It is a common assumption that job security has decreased in recent years. But a new study finds little has changed in two decades.
Spend any amount of time reading recruitment news stories, and you may get the impression that work in the UK has become less secure. But is this a misconception?
A new report by the Chartered Institute of Personnel and Development (CIPD) claims that little has changed about the way we work in the past twenty years.
“Megatrends: Is work really becoming more insecure?” documents the way Britons are working today. The CIPD used multiple data sources, including their own figures and official government statistics from the ONS.
For the purposes of the study, all forms of non-permanent work (temping, zero-hours contracts, and self-employment) were deemed “unsecured”. However, the report does differentiate between each group – and concedes that some are more susceptible to exploitation than others. The CIPD found that the “very significant majority” of freelancers had chosen their own career path. In contrast, 35 per cent of zero-hours contractors were not content with their employment status.
The CIPD found that just 20 per cent of Britons currently work in unsecured roles. The figure suggests little change in job insecurity since 1998.
In addition, under-employment (those in work but who want more hours) has barely risen across the same period. Under-employment sits at 7 per cent at present – matching the 2002 rate. Under-employment temporarily spiked to ten per cent in 2011 in the wake of the global financial crash. It has since re-adjusted to a normal rate. And aspects of working culture have perhaps influenced the numbers, too. Today, with a stronger focus on work-life balance, it may be that some workers on low hours prefer their arrangement.

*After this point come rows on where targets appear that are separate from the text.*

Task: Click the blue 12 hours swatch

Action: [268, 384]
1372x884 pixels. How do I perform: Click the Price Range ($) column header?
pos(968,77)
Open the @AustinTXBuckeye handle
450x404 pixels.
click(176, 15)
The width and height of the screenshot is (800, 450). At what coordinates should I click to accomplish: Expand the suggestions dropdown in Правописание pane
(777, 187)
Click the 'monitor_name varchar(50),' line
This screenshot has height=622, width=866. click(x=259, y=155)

READ MORE: How highly skilled temps are changing the face of the UK workforce.
Why atypical work is not all bad…
In fact, the CIPD suggests that it is the “atypical worker” who is gaining most from the present working economy. The organisation has pressed for the government to step in to ensure a fairer deal for all employees. But it requests special attention to be given to those in permanent positions who are affected by low pay or discrimination.

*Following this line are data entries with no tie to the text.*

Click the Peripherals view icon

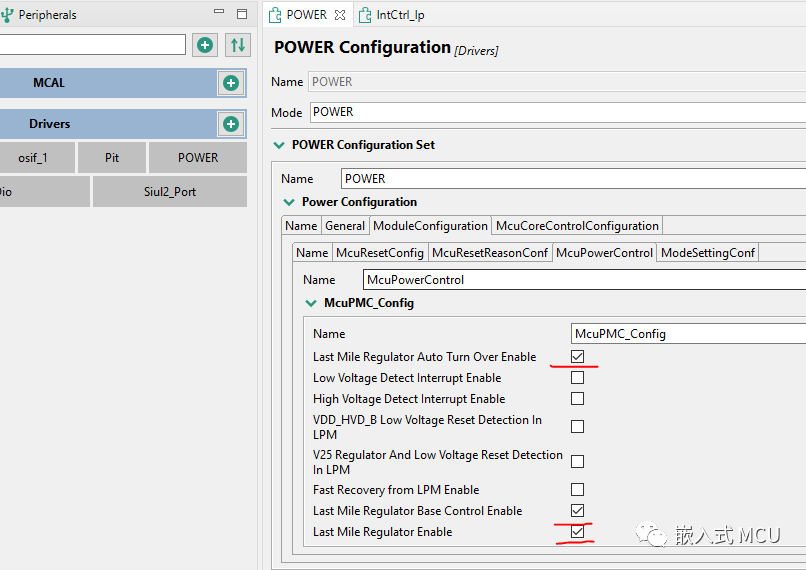click(x=8, y=15)
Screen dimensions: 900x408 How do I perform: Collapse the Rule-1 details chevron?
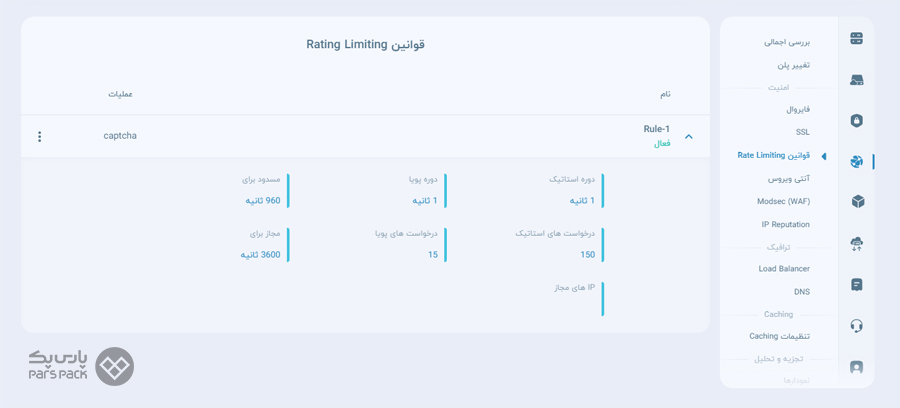[689, 137]
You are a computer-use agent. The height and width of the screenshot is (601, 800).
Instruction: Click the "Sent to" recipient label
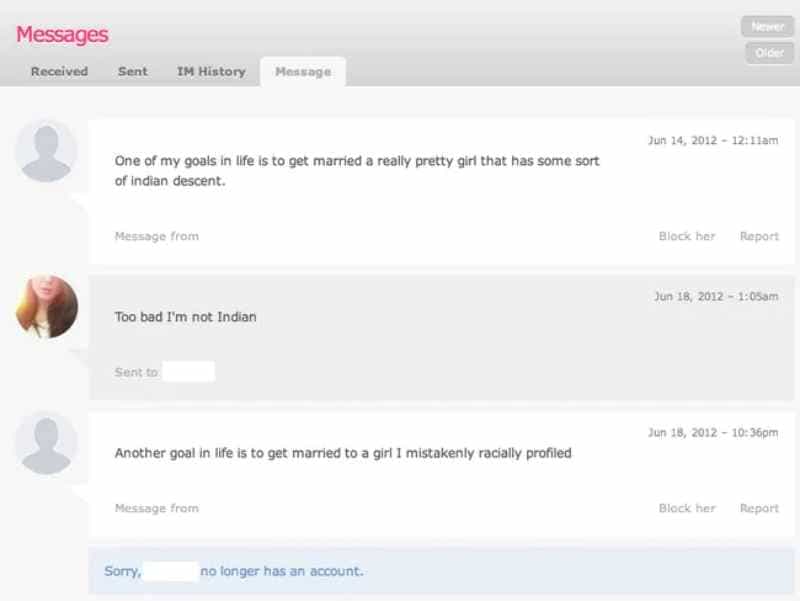(137, 373)
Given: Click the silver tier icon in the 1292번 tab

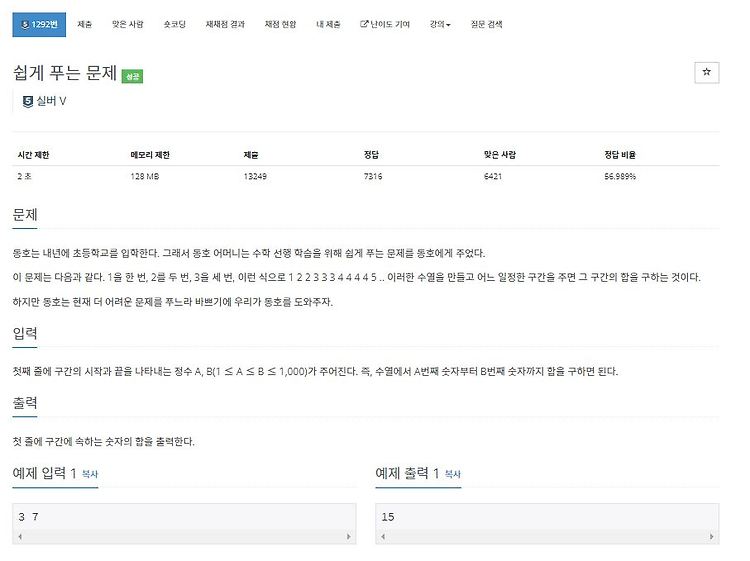Looking at the screenshot, I should tap(25, 24).
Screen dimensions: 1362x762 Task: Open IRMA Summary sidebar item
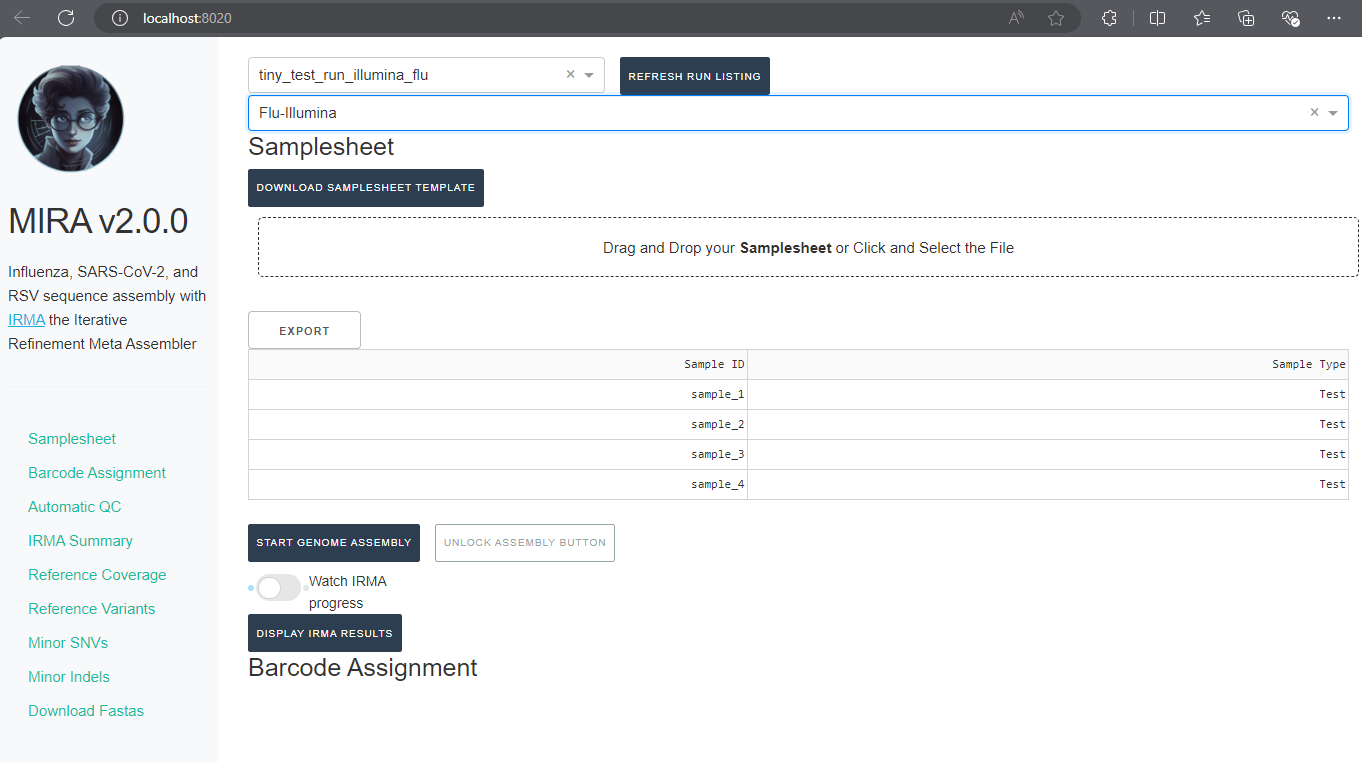tap(80, 541)
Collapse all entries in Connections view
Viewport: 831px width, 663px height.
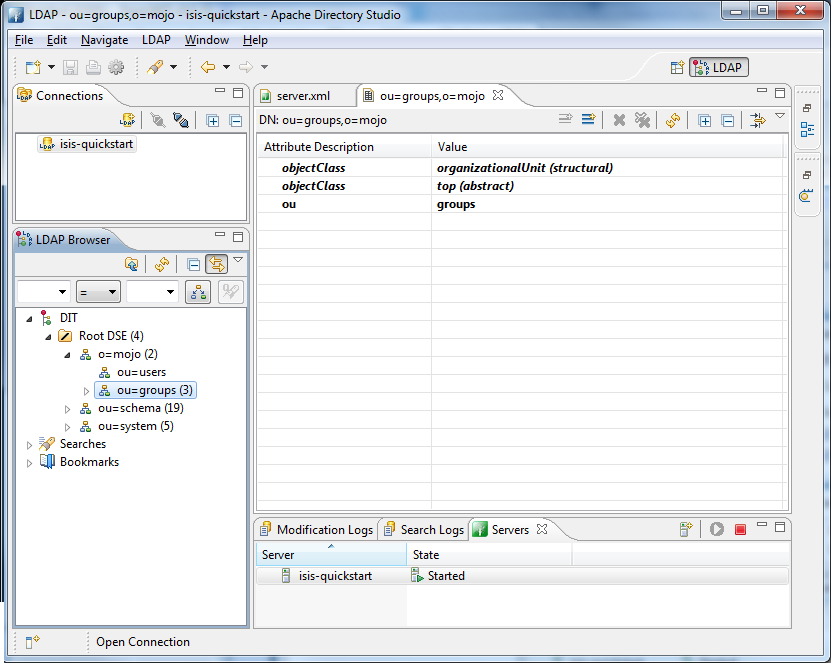(236, 119)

The CIPD’s head of public policy, Ben Willmott, had this to say on the report:
“This report counters some of the common rhetoric that employment in the UK is becoming more insecure. On a wide range of indicators, the evidence suggests that, overall, employment security has remained broadly stable over the last two decades with very little evidence of any structural big increase in casual and insecure work. Increases in employment insecurity where they have occurred seem to be cyclical, linked to economic downturns, rather than a long-term trend.

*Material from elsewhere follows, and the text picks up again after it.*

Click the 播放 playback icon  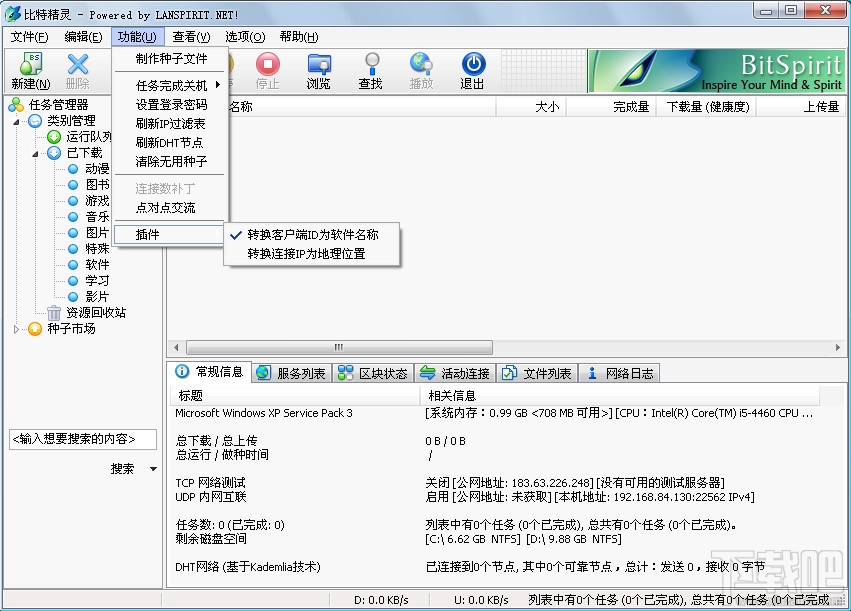[421, 72]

“This suggests that more attention should be paid by policy makers and employers on improving job quality and workplace productivity across the economy to tackle problems such as low pay and discrimination, not simply on improving the rights and security of atypical workers, important though this is.
“The Government needs to outline in its Industrial Strategy additional measures to work with employers to improve how people are managed and developed. For example, through ensuring sector deals are contingent on plans to improve leadership and people management practices, providing enhanced business support to small firms and improving labour market enforcement.”
The report also provides tips for managers, and strategies for promoting fairness in the workplace.